◆ WHAT THE TASK ASKS
Reproduce word for word everything from "Ryan McGee' article" down to "for his press conference?" in the reader comments on ESPN's NASCAR coverage.

--- BEGIN PROVIDED PASSAGE ---

Ryan McGee' article was on ESPN.com not the magazine.

Anonymous said...

Didn't Tony Kornheiser, in one of his few comments on NASCAR, make a crack about Junior's appearance at his press conference? I believe he said something like, how important can this announcement be if the guy can't bother to dress up for his press conference?

tony's influential, like it or not. There's a lot of bias against NASCAR and that kind of stuff just feeds into it. I'm not saying it's right, but I think we're going to see a lot more of it in the next few years on ESPN if Junior does appearances and stuff like that looking kinda like a slob. (I'm a fan, I'm used to it, but looking at it objectively, I can see what the poster upthread is saying). He may need to grow up a bit in his TV image, not saying he has to drink wine or anything.

Anonymous said...

I have been reading your column since early this season (thanks to Jayski) and I must say it is a very informative and entertaining site and it has become part of my daily reading regimen. Thank you for your hard work, John, it is appreciated.

The more I read about ESPN's NASCAR coverage in your column, the I more I wonder about the amount of animosity that remains from their loss of the TV deal in 2001. I was a big fan of their race coverage and was very disappointed to see them having to conduct driver interviews from the track parking lot every week. It wasn't long afterwards that (at least from my vantage point) ESPN began ignoring NASCAR across the board. Am I way off base in thinking that there may be a little payback at work here?

Scott said...

Totally agree!

This past weekend one football announcer said to the other(in a manner of disbelief) "so you are A FAN of the big left turn?" Followed by big laughs...

--- END PROVIDED PASSAGE ---
--- BEGIN DATA ---

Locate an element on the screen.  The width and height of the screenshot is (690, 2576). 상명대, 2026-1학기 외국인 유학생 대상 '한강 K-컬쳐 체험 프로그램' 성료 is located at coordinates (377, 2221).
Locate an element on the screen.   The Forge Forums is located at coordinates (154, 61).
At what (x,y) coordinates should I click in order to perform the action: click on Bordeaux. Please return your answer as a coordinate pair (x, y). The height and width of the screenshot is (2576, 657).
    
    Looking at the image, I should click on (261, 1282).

--- END DATA ---

◆ ANSWER TO THIS EXERCISE
Ryan McGee' article was on ESPN.com not the magazine.

Anonymous said...

Didn't Tony Kornheiser, in one of his few comments on NASCAR, make a crack about Junior's appearance at his press conference? I believe he said something like, how important can this announcement be if the guy can't bother to dress up for his press conference?